Leave out the pictures and retype exactly the lines from the one with "Where should I click to: Click the" through the end of the records.

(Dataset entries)
--*--

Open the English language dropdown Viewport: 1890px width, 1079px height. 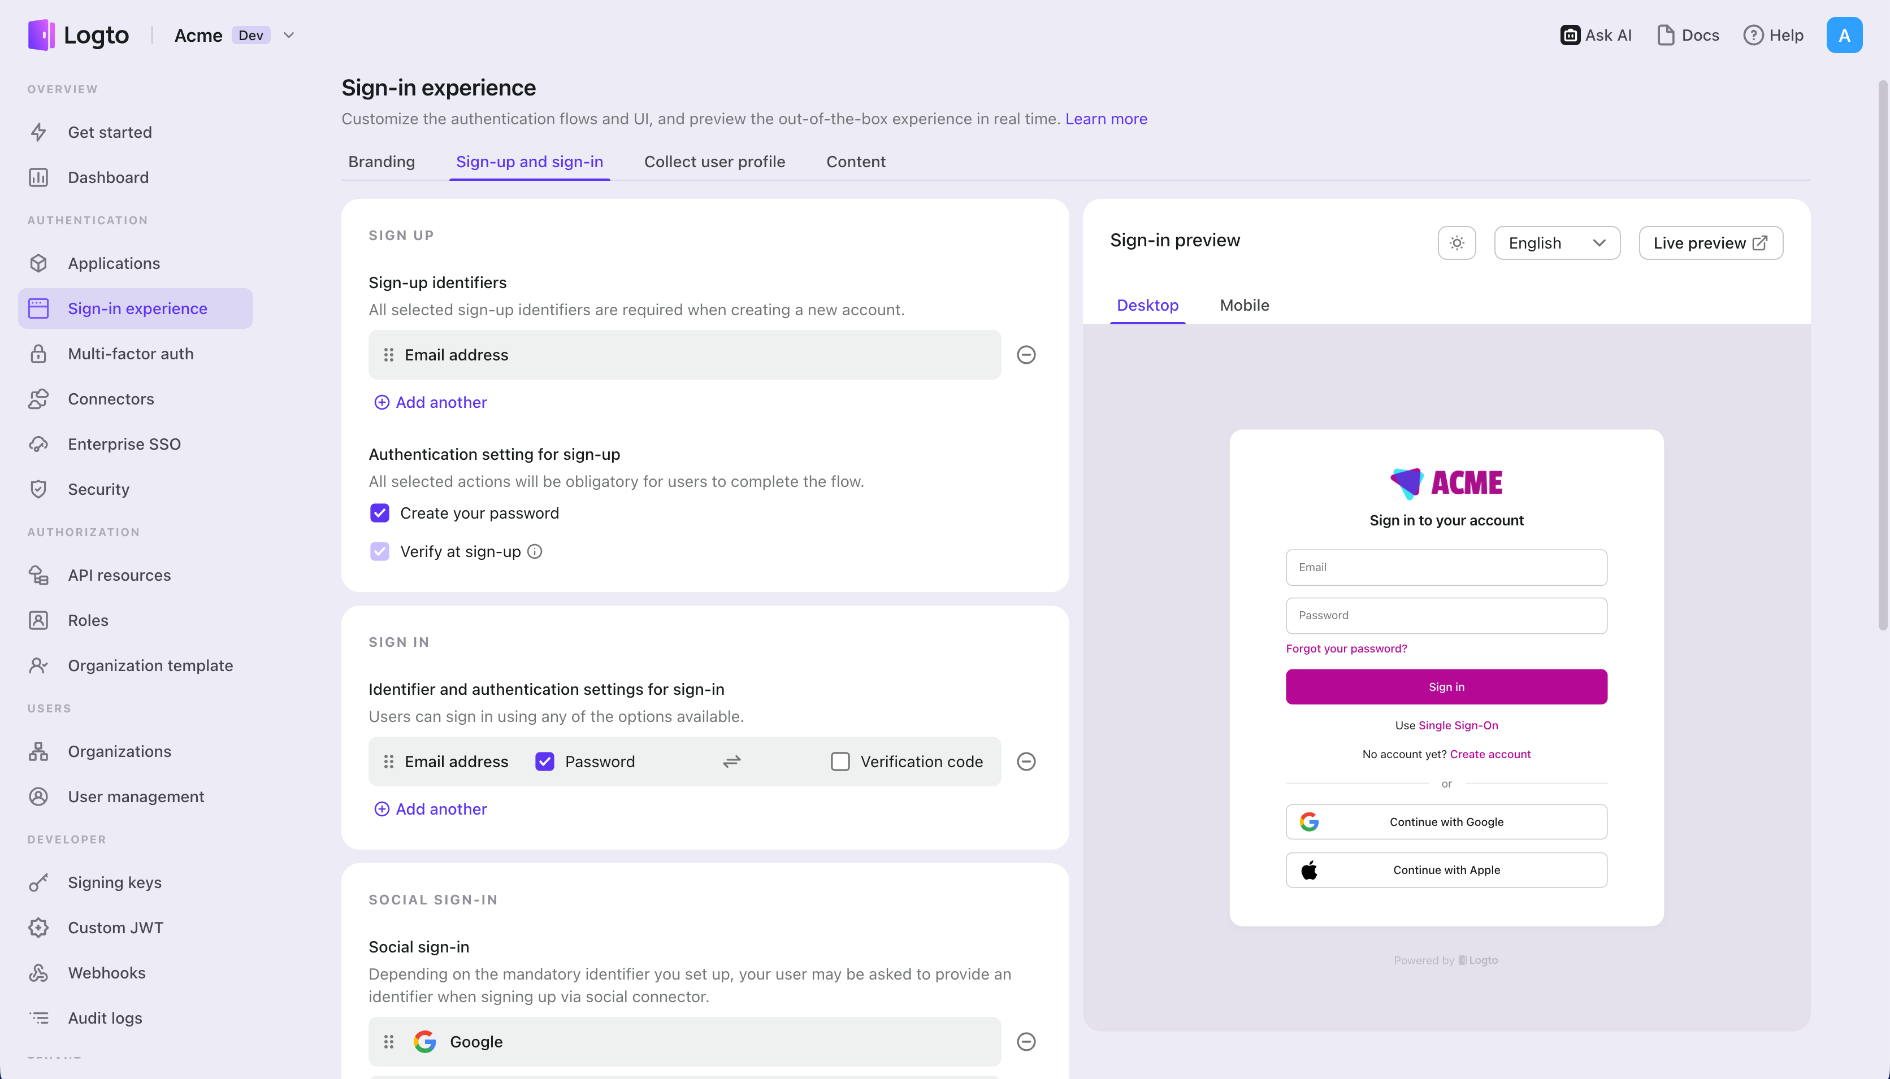coord(1556,243)
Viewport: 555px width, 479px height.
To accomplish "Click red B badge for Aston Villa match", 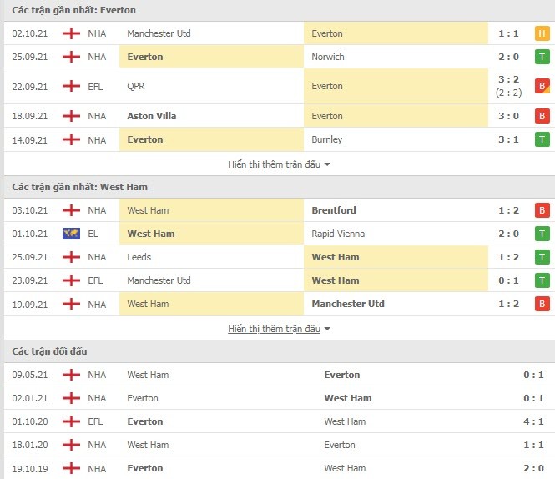I will (542, 116).
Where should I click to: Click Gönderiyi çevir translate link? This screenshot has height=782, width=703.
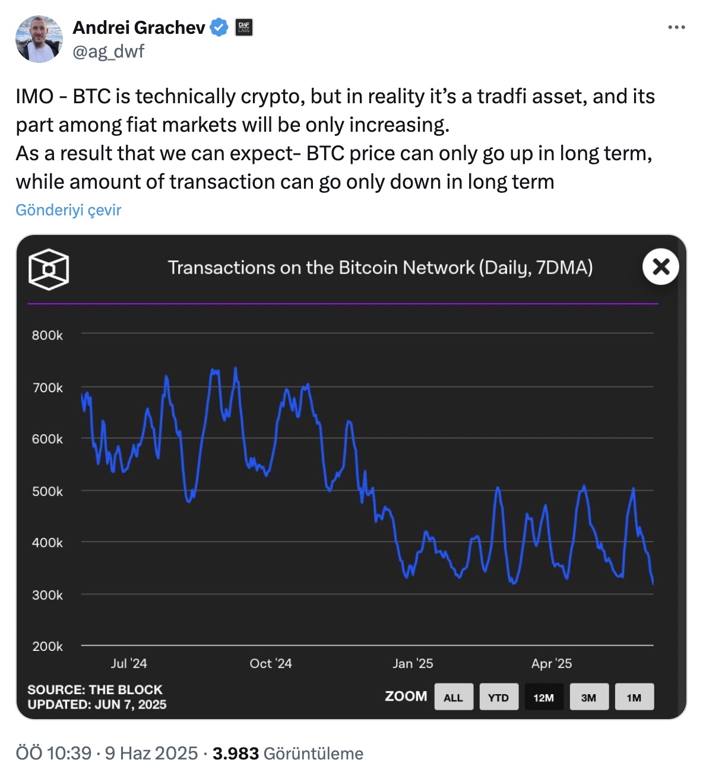tap(68, 210)
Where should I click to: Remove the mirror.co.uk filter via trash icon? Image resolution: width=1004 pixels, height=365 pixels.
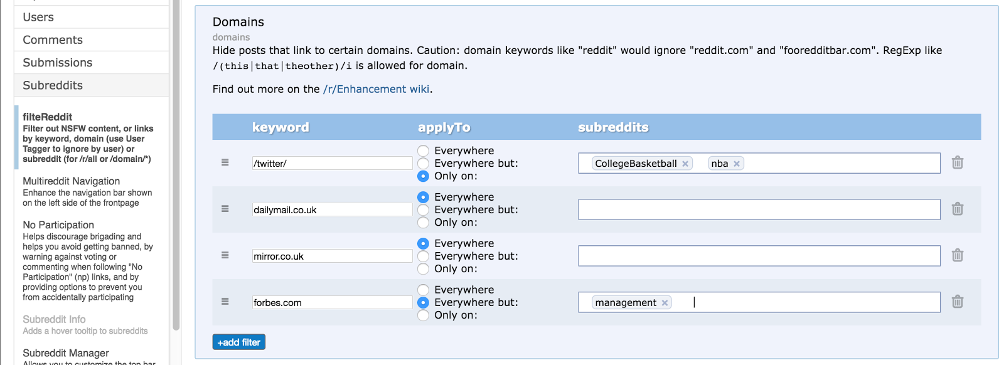tap(957, 256)
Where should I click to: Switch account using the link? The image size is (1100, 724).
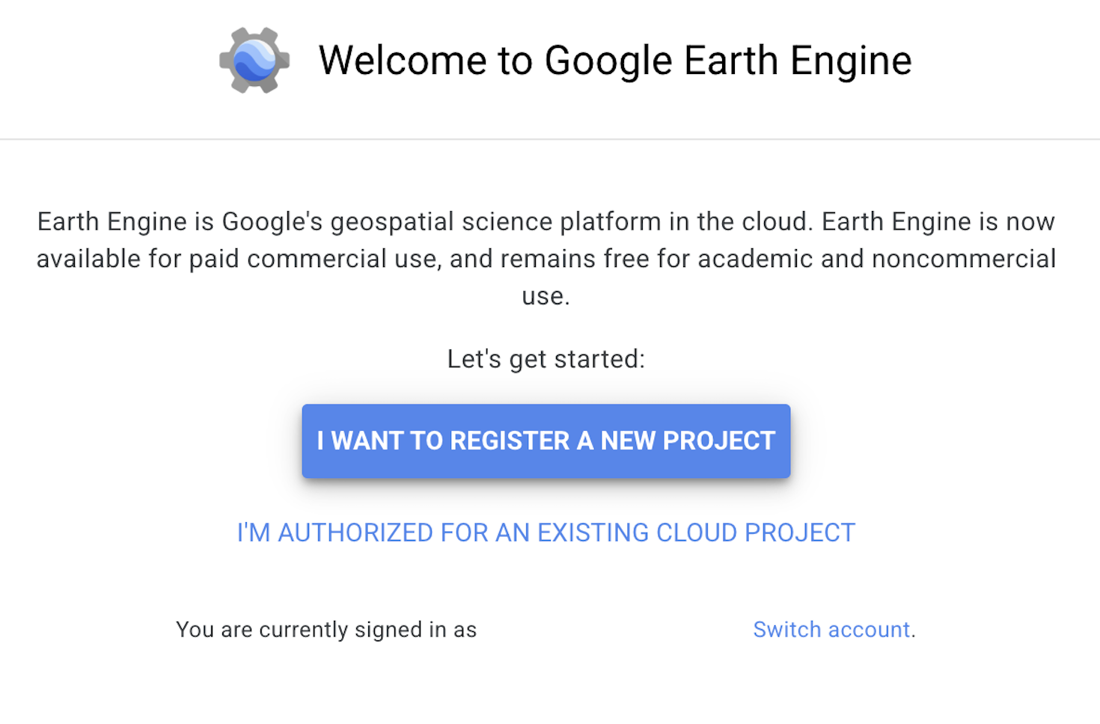831,630
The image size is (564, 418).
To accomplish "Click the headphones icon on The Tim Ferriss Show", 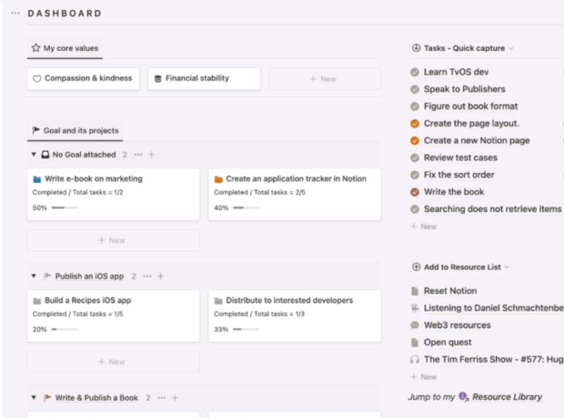I will [415, 359].
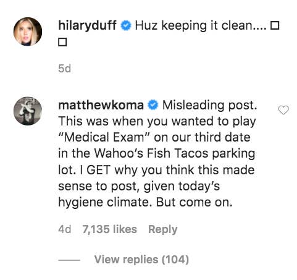Click the "Medical Exam" quoted phrase
297x280 pixels.
tap(102, 137)
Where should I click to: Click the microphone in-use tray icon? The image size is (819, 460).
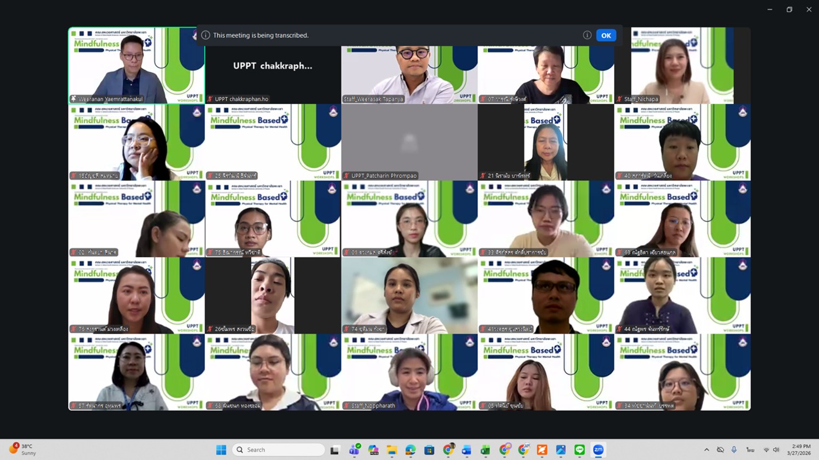(x=734, y=450)
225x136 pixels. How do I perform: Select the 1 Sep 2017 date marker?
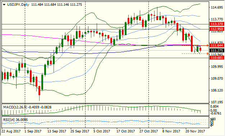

--*--

#### [RESPONSE]
Where should I click to: Click the microphone in-use tray icon? The image size is (819, 460).
(x=734, y=450)
225x136 pixels. How do I perform: Select the 1 Sep 2017 date marker?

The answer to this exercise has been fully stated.